1988 Audi 200 TRANS-AM Headed to Monterey Car Week

Yet another highlight can now be confirmed for next week’s bucket list worthy Monterey Car Week.  We’ve just learned that a recently restored 1988 Audi 200 TRANS-AM racer will be present in Monterey and will even take to the track at the Rolex Monterey Motorsports Reunion at Weathertech Raceway Laguna Seca.

Interestingly, this appears to be neither a move by Audi Tradition nor Audi itself. While Audi does plan a markedly stepped up presence in Monterey including the reveal of the PB 18 e-tron supercar concept, the presence of the 200 TRANS-AM can be attributed none other than McLaren CEO Zak Brown.

In addition to his work at McLaren and McLaren F1 (including decision-making on Fernando Alonso being made available for the 24 Hours of Daytona and 24 Hours of Le Mans), Brown is also co-owner of the United Autosports racing team alongside partner Richard Dean.

In the earlier days of United Autosports, this included Brown and Dean sharing driving duties in an Audi R8 LMS during the first few seasons of that car’s racing history. It appears the duo will return to sharing an Audi on the track with this 200 TRANS-AM.

The particular 200 TRANS-AM is also highly significant. It is the former Hurley Haywood chassis, meaning it helped Haywood nab the series championship.  United Autosports acquired the car from the Imperial Palace Car Museum in 2016 and has since fully restored it. Now, the 200 will return to America and even take to the track as an obvious highlight for Audi enthusiasts in an event-filled Monterey Car Week.

Read the full United Autosports press release below.

Audi’s 1988 Trans-Am Series winning 200 quattro will take to the track again in earnest after a full and complete restoration by United Autosports. Zak Brown, the Chief Executive Officer of McLaren Racing, and fellow United Autosports co-owner Richard Dean, share the Audi at the Rolex Monterey Motorsports Pre-Reunion and Reunion events this month. The annual gathering features over 500 historic and period-correct race cars from nearly every era competing on the 2.24-mile Laguna Seca track and so it’s truly fitting that the Audi should return to race-action Stateside.

» Extracted data

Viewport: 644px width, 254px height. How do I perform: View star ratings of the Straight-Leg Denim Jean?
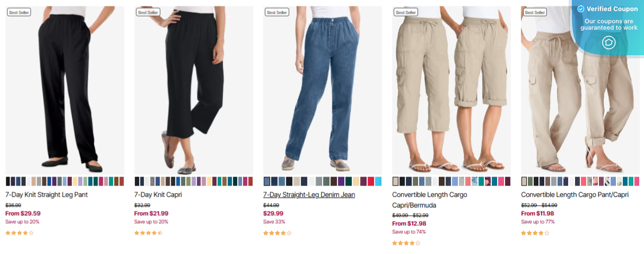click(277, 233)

---

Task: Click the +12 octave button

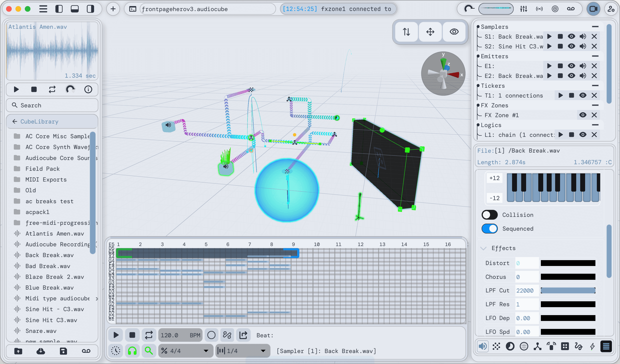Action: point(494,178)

» Problems
a: Restate word for word the passage of the Audi 200 TRANS-AM article starting with "Interestingly, this appears" and going on through "CEO Zak Brown.".
b: According to the Audi 200 TRANS-AM article, which museum did United Autosports acquire the car from?

» Exercise responses
a:
Interestingly, this appears to be neither a move by Audi Tradition nor Audi itself. While Audi does plan a markedly stepped up presence in Monterey including the reveal of the PB 18 e-tron supercar concept, the presence of the 200 TRANS-AM can be attributed none other than McLaren CEO Zak Brown.

b: The Imperial Palace Car Museum.